Las actitudes cavernarias de los popes melódicos del momento fueron derribadas. Cuarenta años de longevas teclas de piano vuelven a regurgitar rock and roll y declaración de principios en pleno siglo XXI. Pero como siempre, la sociedad quiere arrinconar y olvidar estas maneras de vivir. Y nosotros con los tópicos de Burning llevados a la filosofía cotidiana. 

Como el fin de la década hay siempre materia nueva a la que hincar el diente. Los caminos se partieron y los malos rollos brotaron. Pepe Risi y Jhonny se apartaron con el nombre registrado bajo el brazo. La misión de salvaguarda e instinto futuro. Los ensayos y actuaciones eran menores. Como el dinero marcho y las cosquillas del temor brotaron en compendio de huida, hasta que Miguel inyecto un medley con las canciones del grupo en Rocking Ríos. Ayudando al reenganche del grupo al pulso musical con su Lp noches de rock and roll. Dan las seis sintonizo a los Stones y Belter quiebra con las ilusiones de los músicos. 

Victoria, les acoge y quieren mayor profesionalidad. "Hazme gritar", con un nuevo productor de sonido, Julián Ruiz, ya que anteriormente no habían tenido. "Cuchillo", otro disco que pasó sin pena ni gloria. Aunque cuestiones del destino y carambolas aparte, Frank Zappa llegó a telonearles, aunque de una manera intencionada. 

Con "Regalos para Mama" se atempera el lado salvaje y los medios tiempos brotan con la madurez del grupo. Quizás, perdiendo algo de frescura. Pepe Risi y Jhonny eran dos. Especiales personalidades en la canción de los dos. En el 95 Pepe se estaba yendo por la enfermedad cruel que le asestó, en noches de hospital, sin ser consciente del devenir tan trágico que se avecinaba. Muriendo mismo día y mes del 97 que el componente Toño que se fue en el 91. Tajos que no acabaron con la carrera del grupo. Siendo la cicatriz su música en forma de nuevos discos. Compartiendo dolor y devoción por los caídos del rock. Carcoma en su espíritu que impulsa nuevas canciones de "Pura sangre". Confirmando su espíritu libre y vivo. Quedando a Cifuentes como líder a la voz de sus desventuras.
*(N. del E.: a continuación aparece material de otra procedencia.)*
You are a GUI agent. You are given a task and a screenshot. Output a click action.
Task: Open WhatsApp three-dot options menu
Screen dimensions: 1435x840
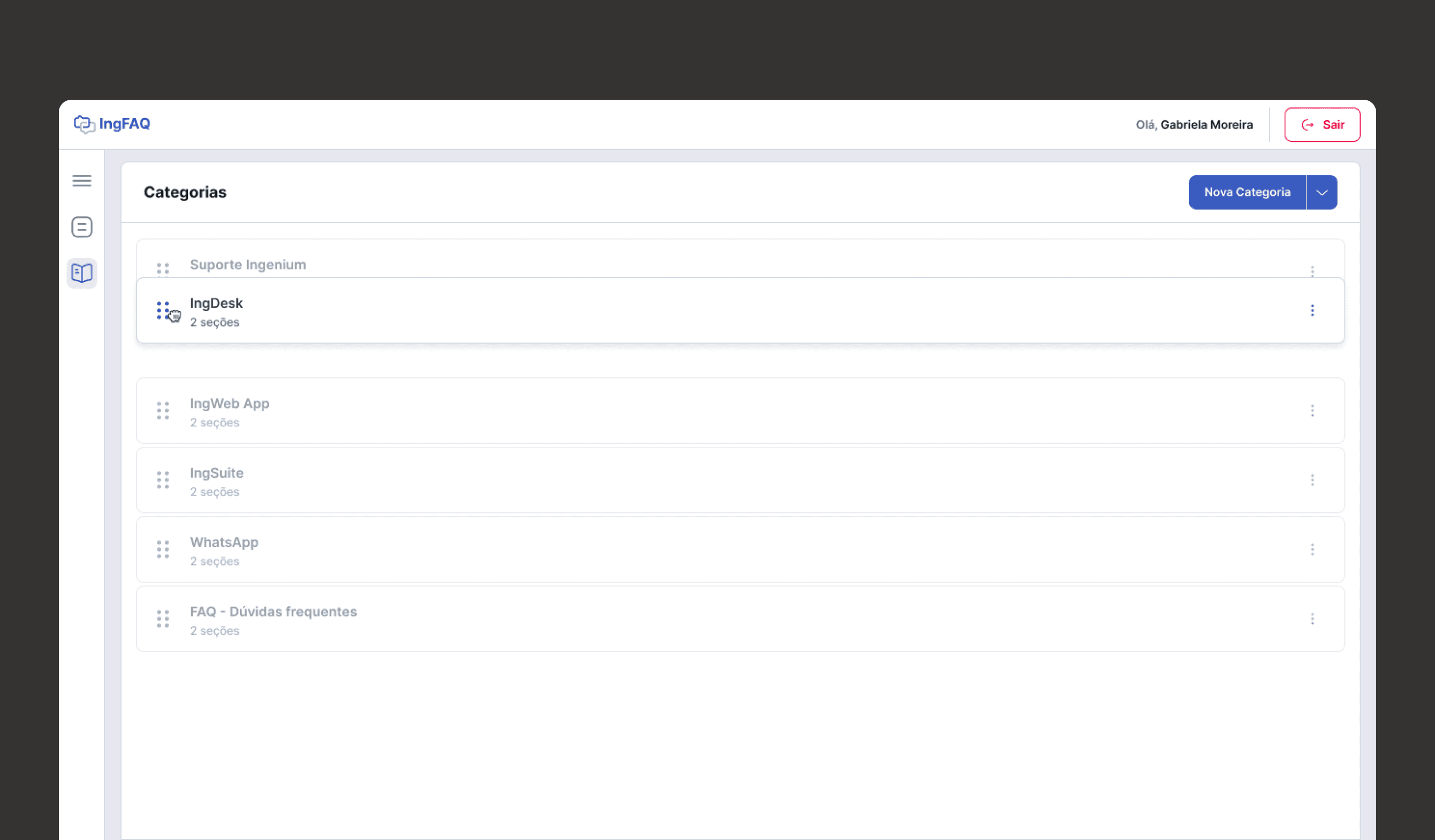click(1312, 549)
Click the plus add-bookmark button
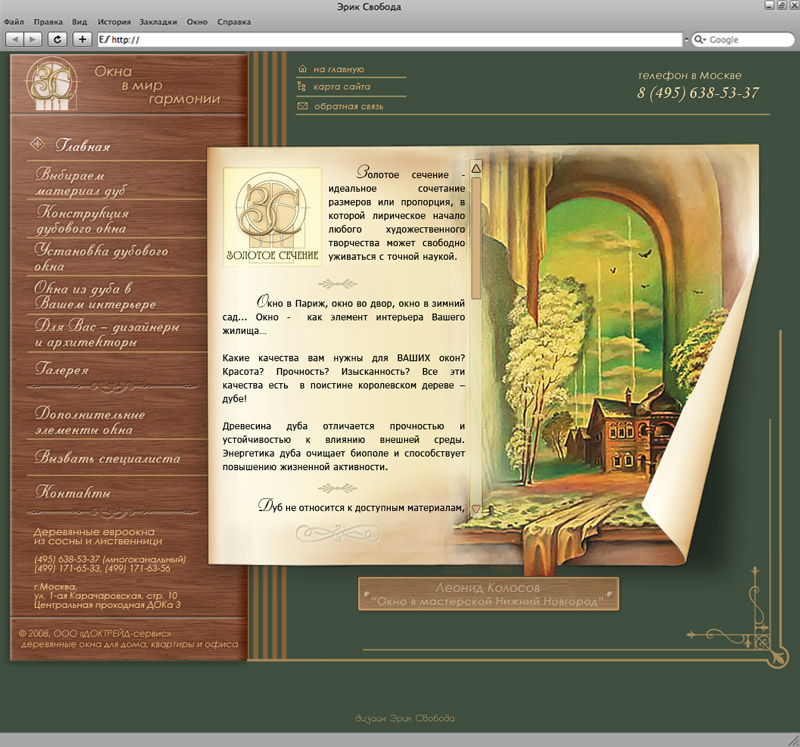Image resolution: width=800 pixels, height=747 pixels. [x=82, y=39]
Quedando un poso para la evolución de grupos como Pereza, Loquillo,Rebeldes, Dogo y los mercenarios. Así, el dial de la frecuencia dejó en la retina de los oídos uno de los mejores grupos de rock and roll que nuestra patria parió. Santo y seña de Madrid e himno intergeneracional de un acerbo en la sangre de nuestros cuarenta años de banda. Sentenciado en un modo de vivir, es solo rock and roll.